#### DATA EXCERPTS ####

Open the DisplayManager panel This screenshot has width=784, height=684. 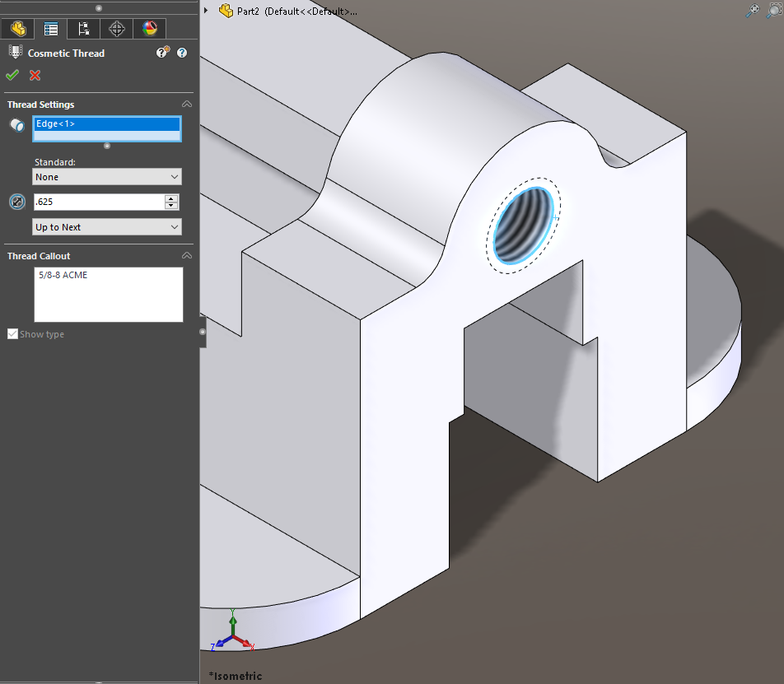point(149,29)
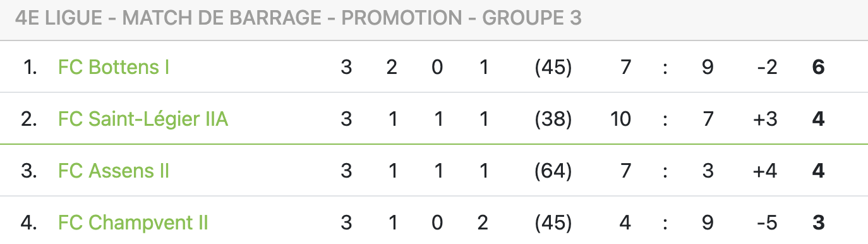Open the FC Champvent II team link
Image resolution: width=868 pixels, height=244 pixels.
tap(133, 223)
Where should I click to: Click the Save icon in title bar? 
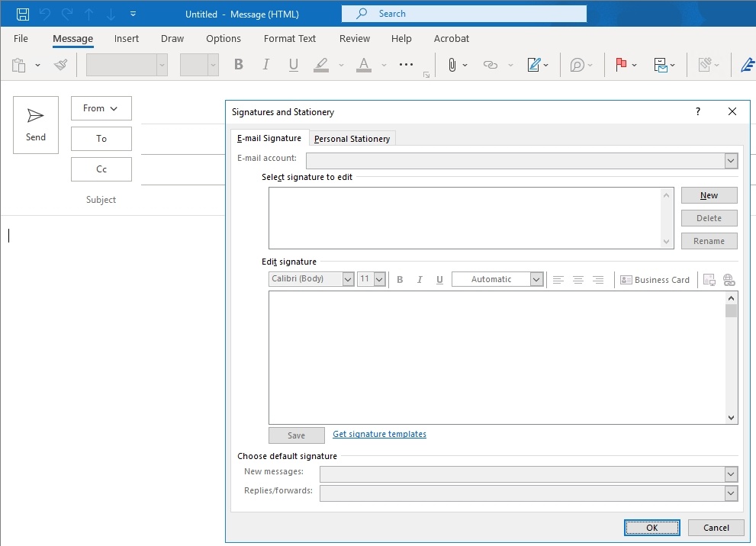click(23, 14)
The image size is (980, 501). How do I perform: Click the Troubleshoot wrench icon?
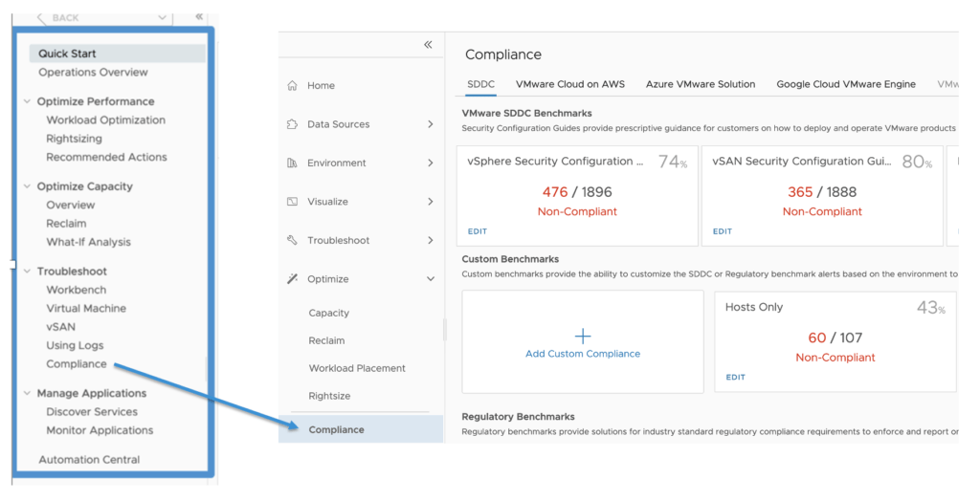(x=292, y=241)
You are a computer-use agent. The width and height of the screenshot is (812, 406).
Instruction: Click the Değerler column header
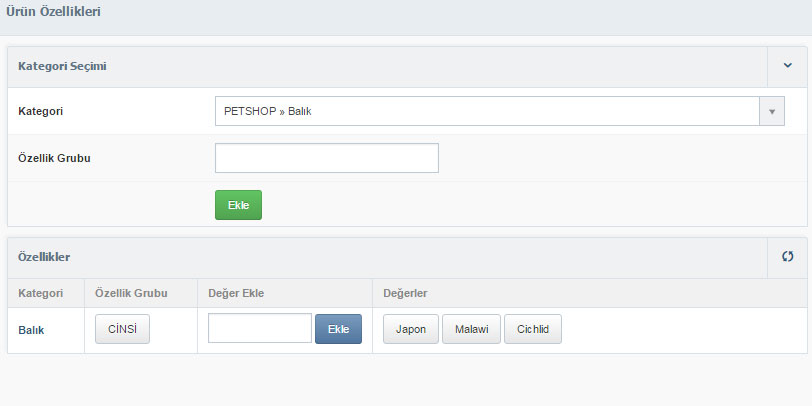click(x=405, y=293)
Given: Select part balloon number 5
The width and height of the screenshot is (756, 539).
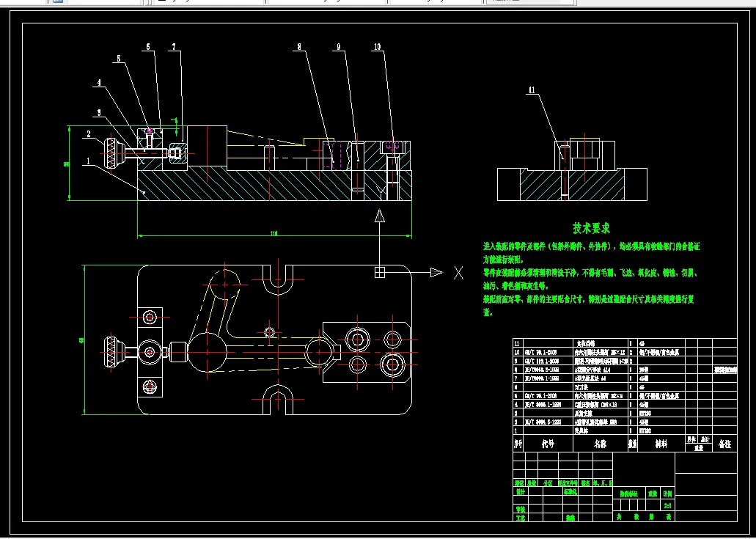Looking at the screenshot, I should coord(119,59).
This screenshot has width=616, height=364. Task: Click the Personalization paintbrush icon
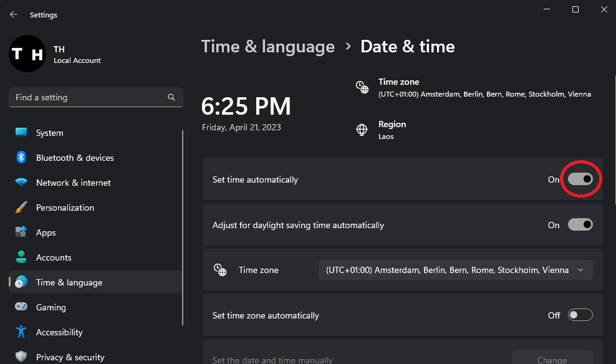21,208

####

Restate word for word the lines beginning with the one that contains "You are a computer-use" and ending with the last line of the listing; pictures stay out.

- WRITTEN SOLUTION
You are a computer-use agent. The width and height of the screenshot is (812, 406).
Instruction: Click the Değerler column header
click(x=405, y=293)
Given: Select part balloon number 5
The width and height of the screenshot is (756, 539).
Looking at the screenshot, I should coord(119,59).
This screenshot has width=616, height=364. Task: Click the Personalization paintbrush icon
21,208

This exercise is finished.